I'd like to start by thanking you for creating FusionAuth! We were looking for a solution we can keep on the same AWS subnet for faster and more reliable authentication calls, in addition to maintaining ownership of the user data on our own Postgres database. While the concepts are complex, I was able to grasp the general idea and implement JWT auth in ASP.NET Core, but I still have a few things I need to clarify. As an aside, I would be happy to share this code so you can have an example of how to do API security in ASP.NET Core!
Below are some thing I would deeply appreciate some clarification on. I think other .NET Core developers would also be sharing some similar questions, so I hope your answers will help them as well!
1. Is FusionAuth using OpenID Connect?
From my research & reading (this page helped a lot), it appears that OpenID is a standardized set of claims that should be included in OAuth2 tokens. With that in mind, is the token sent by FusionAuth is therefore outside of the scope of OpenID since it contains a few extra claims, as listed here. So, am I correct in saying that FusionAuth is not using OpenID connect?
2. How long does it take for role changes to come into effect?

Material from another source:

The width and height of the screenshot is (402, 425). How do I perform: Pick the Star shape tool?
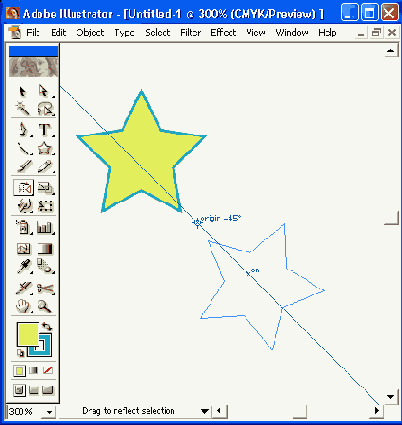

Recently I was testing access levels. I assigned myself "Admin" and performed some endpoint tests in Swagger. Then I changed my role to one of lesser permissions, but I was still able to use the admin-only endpoints. It was only after I logged out & logged back in that the new permissions took effect. I'm not sure if this is an oversight of my understanding of OAuth2, or a configuration setting I haven't changed, or something with how ASP.NET Core JWT middleware handles token validation.
3. Should the frontends be talking to FusionAuth directly?

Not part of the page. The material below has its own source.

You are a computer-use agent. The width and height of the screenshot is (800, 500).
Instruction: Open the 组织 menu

The confusion here stems from the documentation in the React demo page, specifically here. It states that our frontends shouldn't be talking to the FusionAuth directly, but rather pipe through a backend. To give some background on our project, we have a monolithic backend API that's going to serve data to serve a frontend written in React. The backend endpoints are secured with JWT. We want users to be able to sign-in with username & password, but also CarbonCure company employees to sign in with their Google account. We also have tinier smaller AWS lambdas that will also be periodically running and talking to this endpoint. I'm just not sure what role our monolithic backend server plays into all this. How do we get the nifty sign-in page on the frontend when we need to hide all the secrets and the like in the backend? Is this something we even have to do?
Once again, thank you for this product. We look forward to using the premium features as we grow!